From the listing below, reproduce word for word the part that opens with the line containing "Task: Open the pink notifications bell badge" and closes with the line containing "Viewport: 551px width, 392px height."; reproduce nothing else.

************

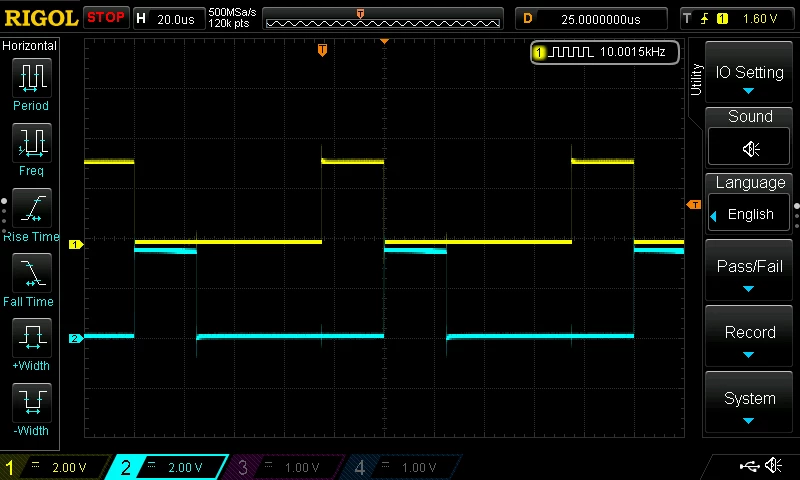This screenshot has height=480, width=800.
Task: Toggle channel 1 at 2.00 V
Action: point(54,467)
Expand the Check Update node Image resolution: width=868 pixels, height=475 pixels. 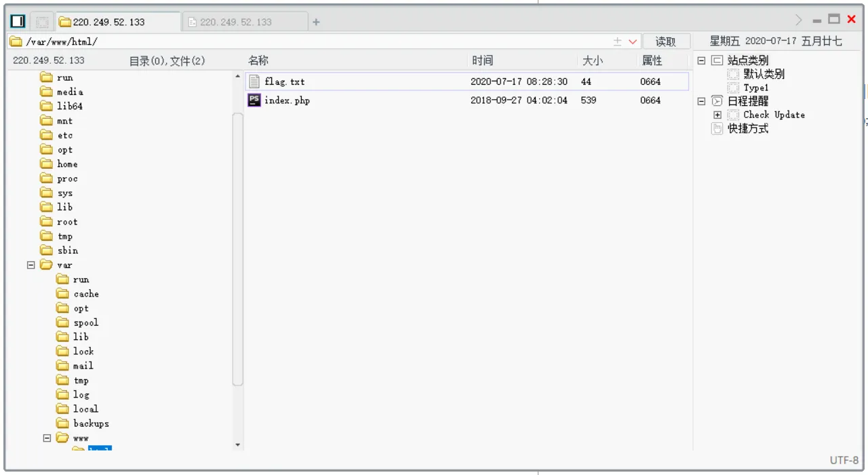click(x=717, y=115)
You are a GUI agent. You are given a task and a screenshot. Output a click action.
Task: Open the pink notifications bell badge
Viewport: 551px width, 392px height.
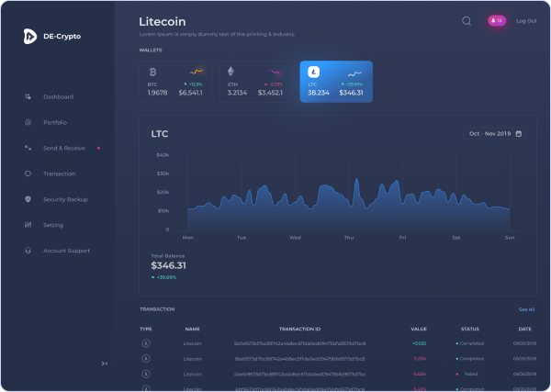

************

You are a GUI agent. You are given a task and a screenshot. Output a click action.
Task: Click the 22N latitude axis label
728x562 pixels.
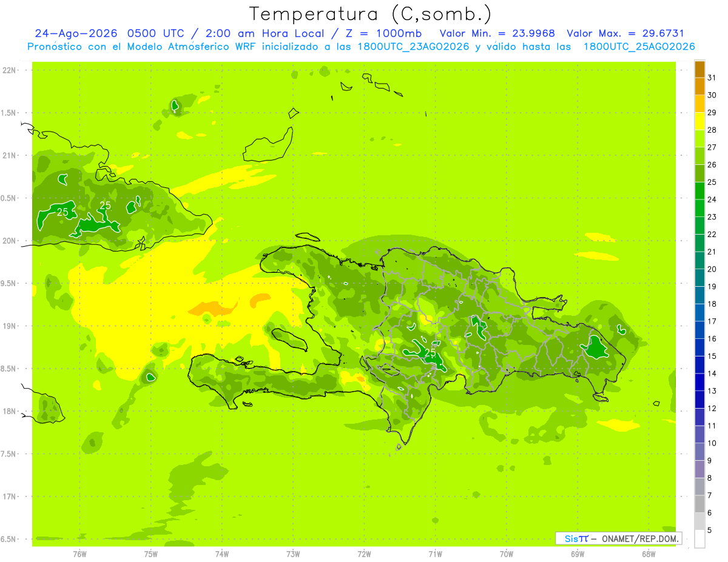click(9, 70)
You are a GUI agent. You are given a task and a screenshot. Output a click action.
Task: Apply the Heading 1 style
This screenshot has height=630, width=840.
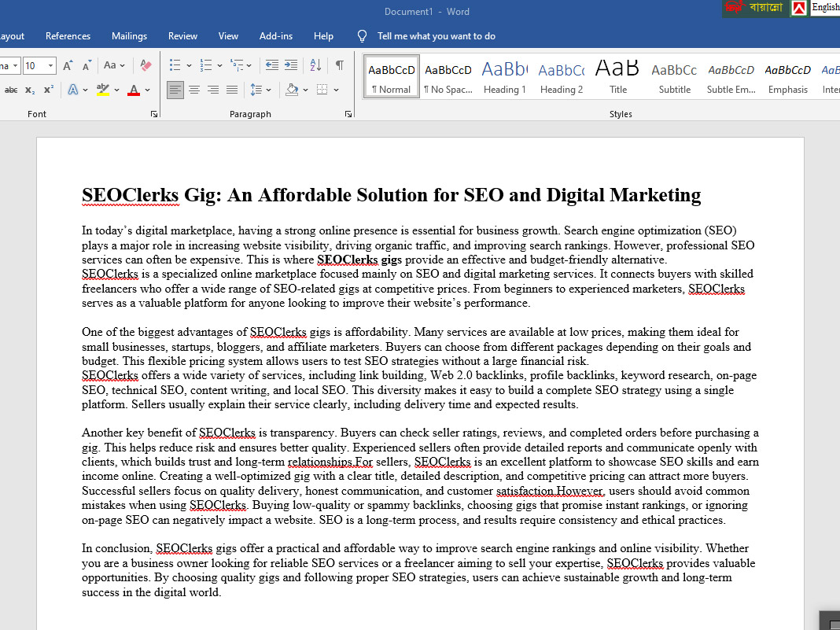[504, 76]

************

SOLUTION =>
Task: Open the pink notifications bell badge
Viewport: 551px width, 392px height.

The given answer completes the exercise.